Ketika saya dan anak-anak datang, kami bertetangga sangat dekat, hanya berjarak 20an meter sehingga tidak heran kami begitu dekat, saling berkunjung, tuker-tukeran masakan, jalan-jalan bersama ketika libur tiba, dsb.  Bahkan ketika saya diminta teman-teman menjadi ketua PPI, bude Endang saya 'paksa' menjadi bendahara, sehingga kami sering berdiskusi bersama tentang ke-PPI-an.

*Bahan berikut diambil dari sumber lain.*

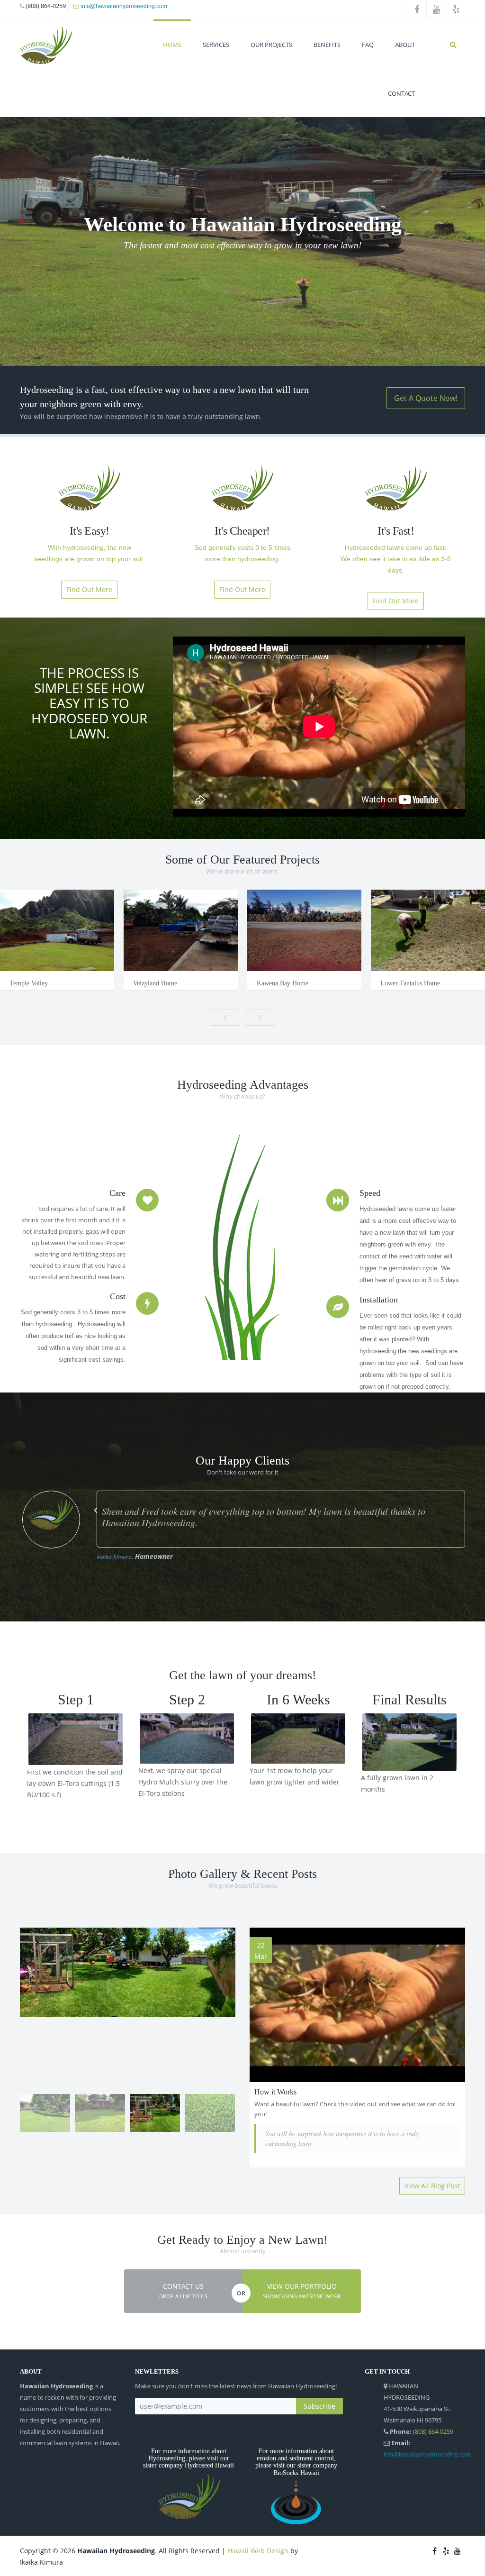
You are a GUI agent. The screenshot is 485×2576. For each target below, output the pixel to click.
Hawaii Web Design (257, 2550)
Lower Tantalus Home (410, 983)
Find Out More (89, 589)
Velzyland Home (155, 983)
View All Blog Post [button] (432, 2185)
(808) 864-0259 (433, 2431)
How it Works (275, 2092)
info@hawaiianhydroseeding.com (124, 6)
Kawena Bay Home (282, 983)
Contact (401, 93)
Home (172, 44)
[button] (183, 2291)
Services (216, 44)
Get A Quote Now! (426, 398)
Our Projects (271, 44)
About (405, 44)
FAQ (368, 44)
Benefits (327, 44)
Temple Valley (28, 983)
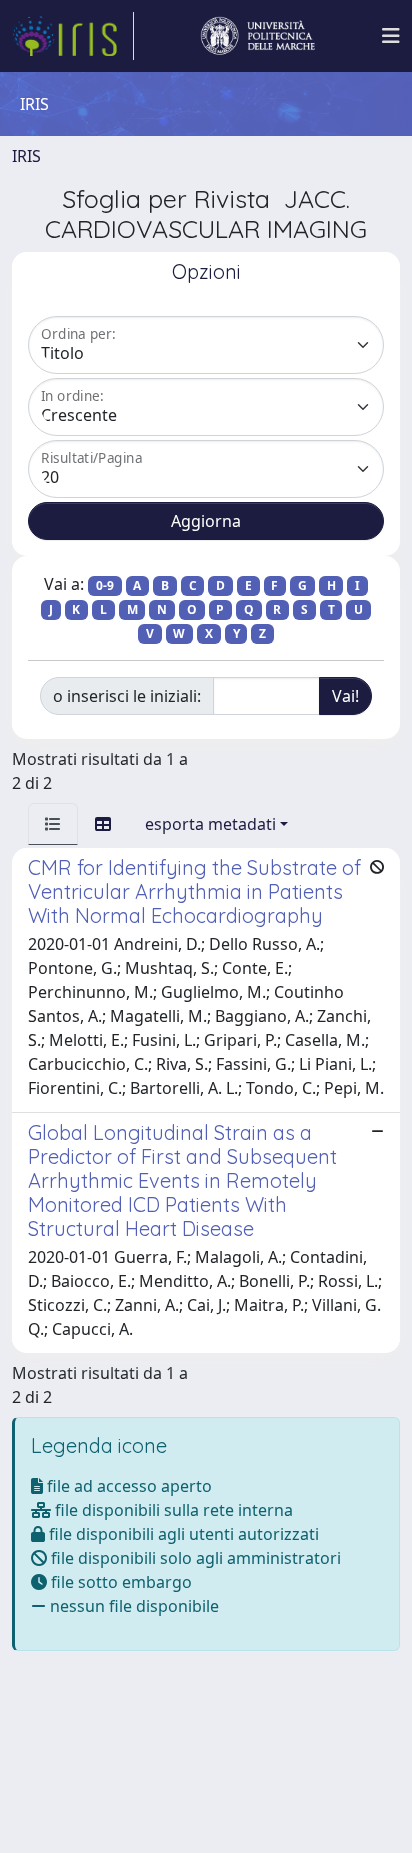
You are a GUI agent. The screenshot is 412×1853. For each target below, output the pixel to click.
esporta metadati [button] (210, 824)
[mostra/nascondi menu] (391, 36)
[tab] (53, 824)
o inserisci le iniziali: (127, 696)
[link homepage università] (258, 36)
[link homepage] (73, 36)
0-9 (105, 585)
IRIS (26, 156)
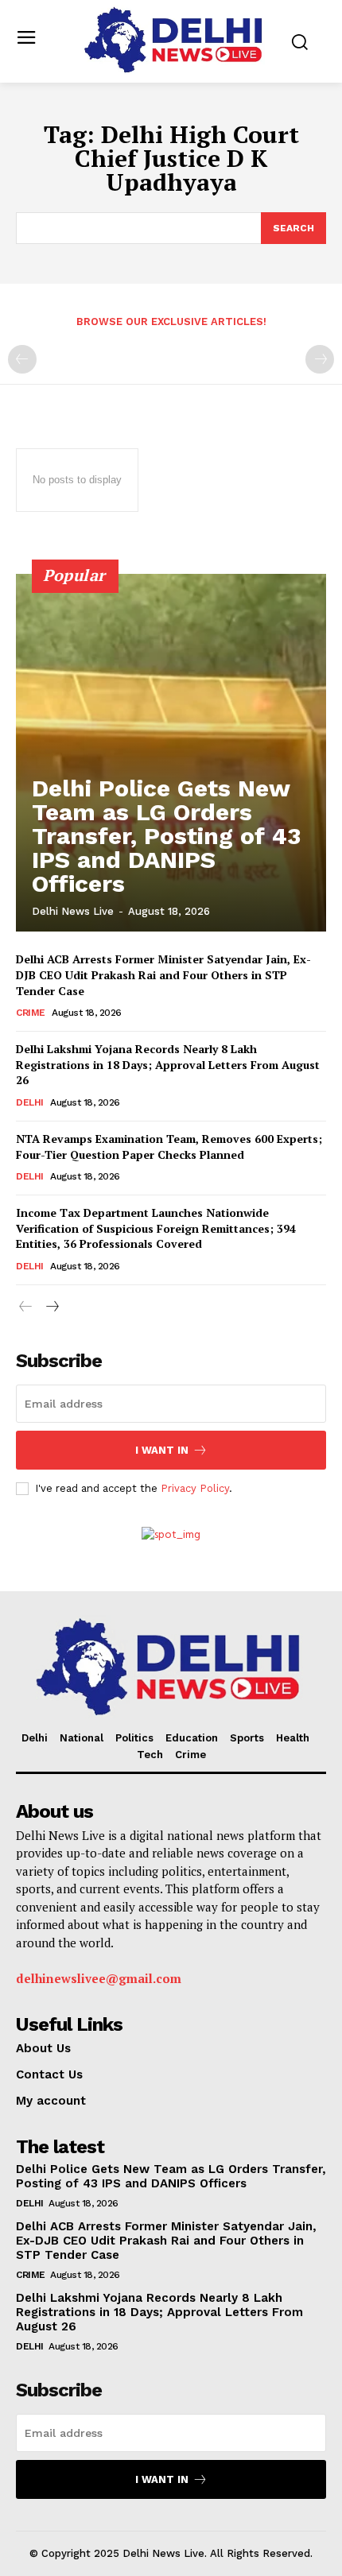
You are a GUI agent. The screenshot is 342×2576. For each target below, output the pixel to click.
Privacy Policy (195, 1488)
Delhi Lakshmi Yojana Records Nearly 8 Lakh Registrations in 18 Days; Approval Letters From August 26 (168, 1064)
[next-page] (51, 1308)
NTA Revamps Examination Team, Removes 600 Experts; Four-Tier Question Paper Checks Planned (169, 1146)
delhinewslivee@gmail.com (98, 1978)
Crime (30, 1012)
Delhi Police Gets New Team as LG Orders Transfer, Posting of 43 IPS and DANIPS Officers (166, 835)
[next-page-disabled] (319, 359)
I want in (161, 1450)
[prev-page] (22, 359)
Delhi (30, 1102)
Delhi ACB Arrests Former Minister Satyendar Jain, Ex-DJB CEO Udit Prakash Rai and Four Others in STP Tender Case (163, 974)
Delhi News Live (73, 911)
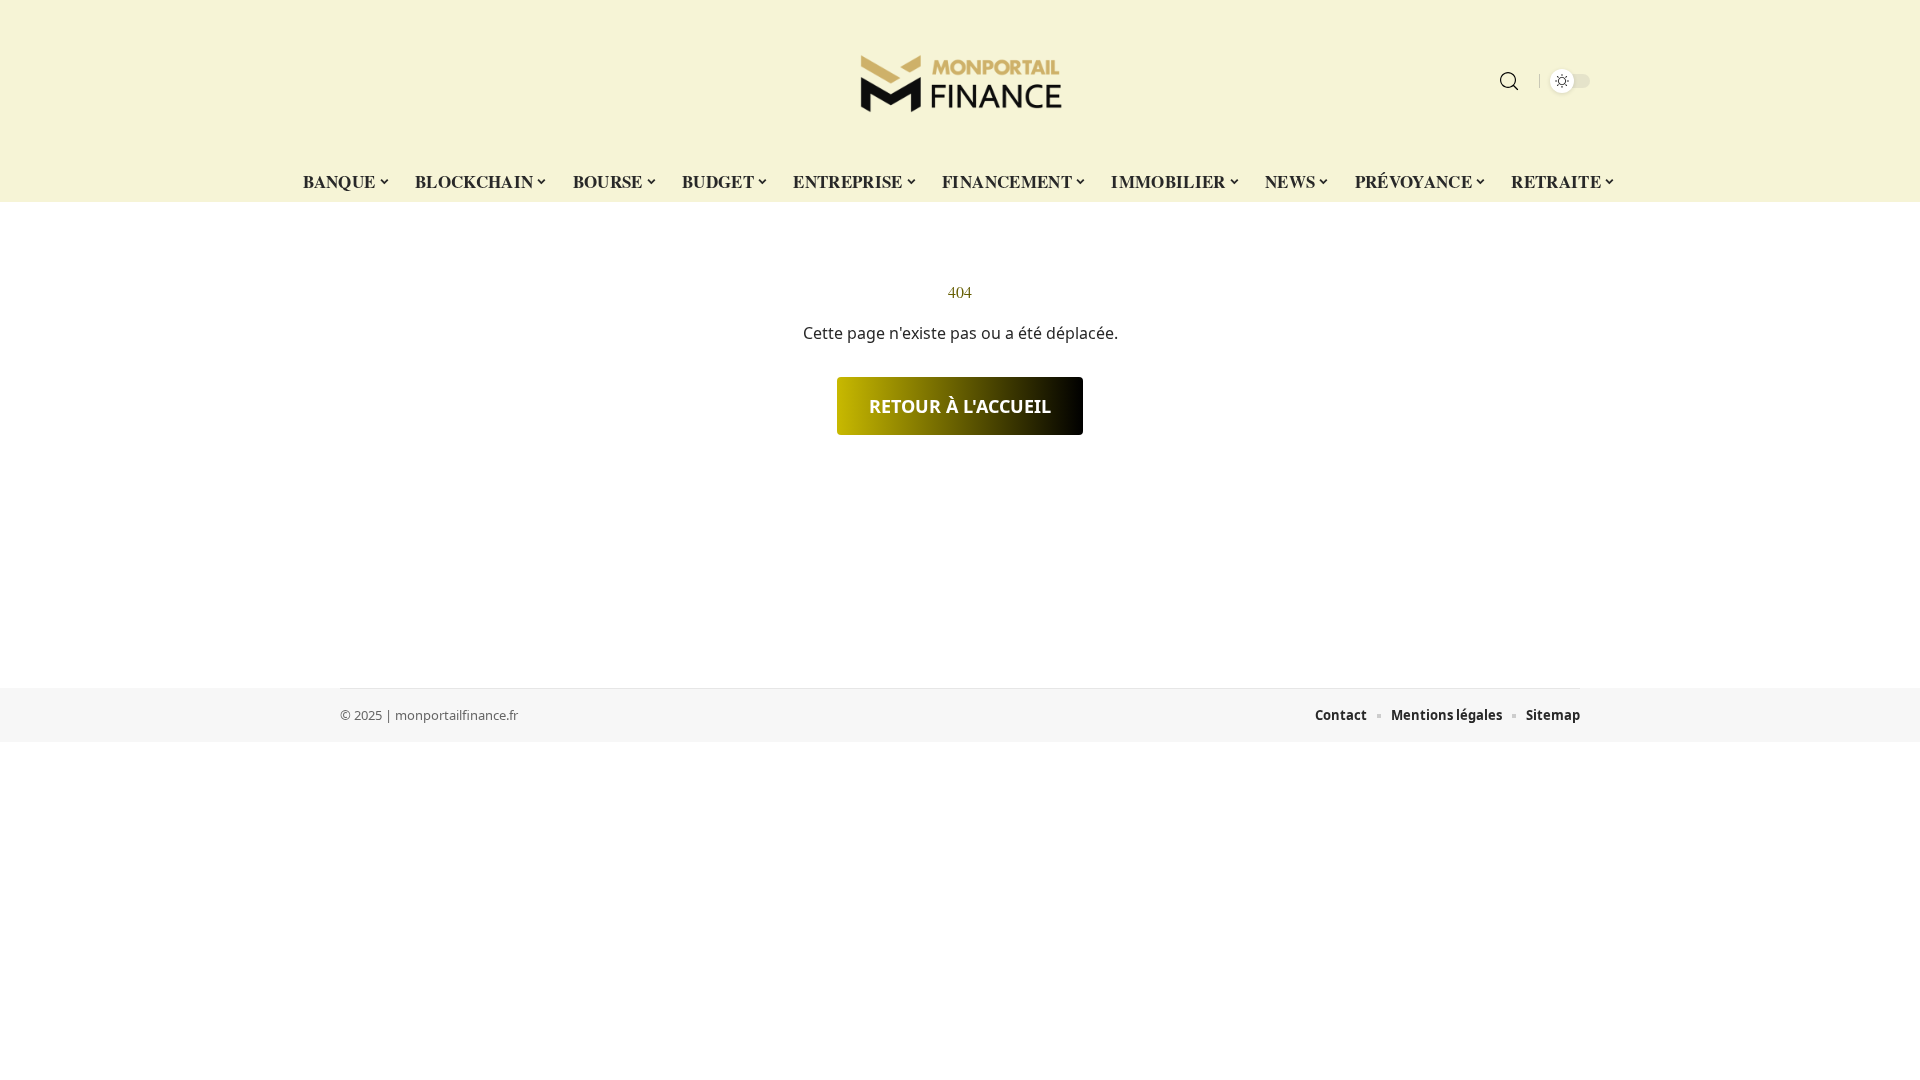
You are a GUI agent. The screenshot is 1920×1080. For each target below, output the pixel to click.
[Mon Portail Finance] (960, 81)
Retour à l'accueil (960, 406)
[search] (1509, 81)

Bude Endang memang punya riwayat penyakit jantung.  Saya  tidak akan melupakan ketika bude harus melaksanakan operasi jantung, operasi yang kedua di Nagasaki setelah sebelumnya operasi pengangkatan 'thymoma' (saya kurang yakin sama namanya), beliau meminta saya dan istri untuk menemani karena Pak hendra, suami bude harus mengantar ketiga anak mereka.  Jadilah, saya dan istri yang menemani dan ikut mendorong tempat tidur bude sebelum masuk ke kamar operasi, kami juga diminta melihat jalannya operasi dari ruang tunggu, hingga yang dilaporkan oleh Dokter yang membedah tentang kemajuan penanganan penyakit pasca operasi.

Keluarga saya dan bude juga memiliki waktu kepulangan yang sama karena sama-sama di wisuda di bulan Maret.  Bedanya saya pulang tanggal 28 Maret, sedangkan bude sekeluarga 1 April, dan sempat jalan-jalan dulu ke Tokyo.  Tetapi kami mengirim barang-barang di kontainer yang sama, sehingga setelah sampai di Indonesia pun kami masih saling berkomunikasi.

Sekitar tanggal 12 Juni terakhir kami berkomunikasi via whatsapp karena bude posting di FBnya sedang di rawat.  Ketika itu bude bilang akan pulang hari Jumat (13 Juni). Banyak hal yang kami bicarakan ketika itu, mulai dari sekolah anak-anak rencana ke depan dll.

Kabar meninggalnya bude tanggal 29 Juni pukul 12.45 dinihari, tepat di tanggal 1 Ramadhan sungguh mengejutkan.  Ketika kami datang melayat kerumahnya (hal yang membuat kami makin sedih karena datang ke rumah bude disaat hanya dapat melihat jasad bude yang telah terbujur kaku), pak hendra cerita tentang penyakit bude setelah pulang ke rumah tanggal 13 Juni itu yang ternyata tak kunjung sembuh hingga Allah memanggilnya.

Manusia punya berjuta rencana, tetapi Allah lah sebaik-baik pembuat rencana. Allah jauh lebih sayang bude. Allah menghentikan seluruh penderitaan bude akibat penyakit yang telah lama dideritanya. Bude adalah seorang ibu yang luar biasa, istri yang sangat penurut, penuntut ilmu yang sabar, tetangga, teman dan saudara yang baik.  Ketika pak hendra membukaan penutup muka di atas wajah jenazah bude, subhanallah, kami melihat senyum di wajah bude.  Semoga Allah mengampuni dosa-dosa bude, memberikan tempat terbaik di sisi-Nya, dan semoga pak Hendra, Sabrina, Naufal dan Michiko diberikan kesabaran dalam menerima ketetapan-Nya ini. Innalillaahi wa innailaihi rajiun.  Selamat jalan Dr. Endang Pujiyati.